This piece was originally featured in the spring 2021 edition of the Backcountry Journal.
I hear my wife begin recording videos for her fourth-grade class, but she is drowned out by the last of our wine deglazing the good bits from the cast iron in front of me. She has not seen her students for over a month, her heart breaking again with every email received. They ask when things will return to normal. I think of the undergraduate students’ essays I must grade after putting the browned neck roast on to braise the rest of the day.
My freezer is still much fuller than I expected it would be now at nearly the end of the semester for colleges across the country, undergraduates and graduate students alike counting down the days until finals. I had planned family-style meals and a semester-end potluck, full of dishes made from the bounty of my successful fall and winter hunts.
I was not raised a hunter. I became one to take responsibility for the decisions I make in my foodways. I was looking forward to a late afternoon around a grill full of venison burgers, smoked trout and spatchcocked pheasant to share with my friends and finishing off one too many beers around a campfire. Now I just count the days since those plans were disrupted.
When I harvested that deer, watching it die by my hand, I nearly vomited. I fish and hunt, but this was the first large mammal I had shot in over a decade. After a deafening roar of blackpowder and 30 seconds of violence, I was awash in anguish, gratitude and pride. By the time the smoke cleared, I could feel the cold of the late December evening approach, and it was the responsibility to the animal that came to the forefront. I began processing it in the failing light, wishing I could say I was on autopilot, wishing I was not making mistakes. But it was akin to the first time all over again; I was literally and figuratively flailing about in the dark, covered in steaming blood, hoping I had done the right thing.

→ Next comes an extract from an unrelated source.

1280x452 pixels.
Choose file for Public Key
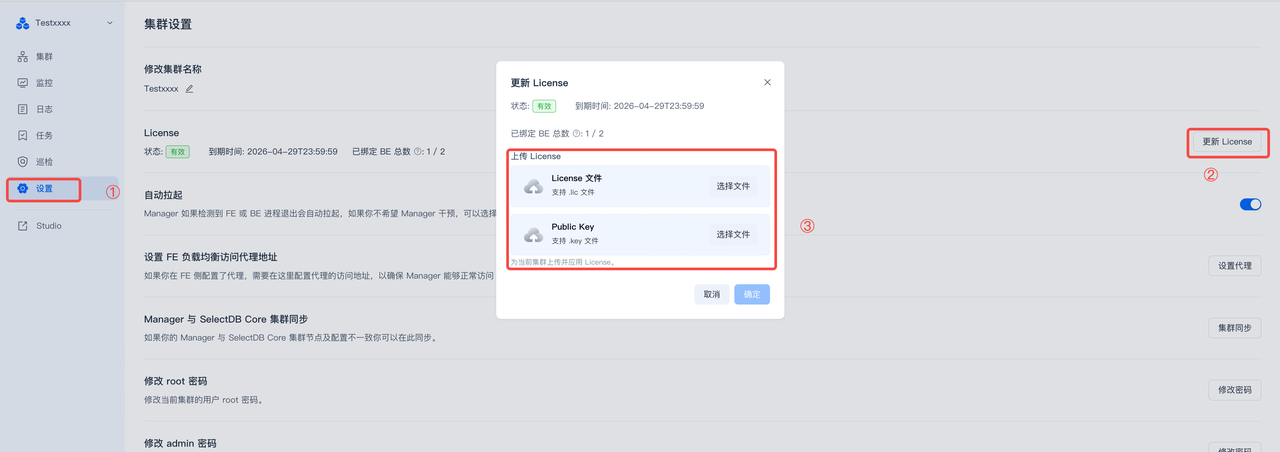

I have been thinking about that during the last several weeks. I tell myself that I and my loved ones will be okay; that people smarter than me know what they are doing. I wish I could say I was on autopilot, coasting along, knowing what to do each day. There are moments when I feel like I am still flailing about on that cold night, wondering what comes next. I do not know when I will be able to reach into the freezer to cook for my friends again. So, when I find it time to thaw a piece of deer for our next meal, it is still with mixed emotions. Of thanks. But also, of looking forward for times to come. I smell the spices in the braise and wonder how long it will be until it is safe to share again.
Joe is the founder and former president of the University of Massachusetts Amherst BHA club.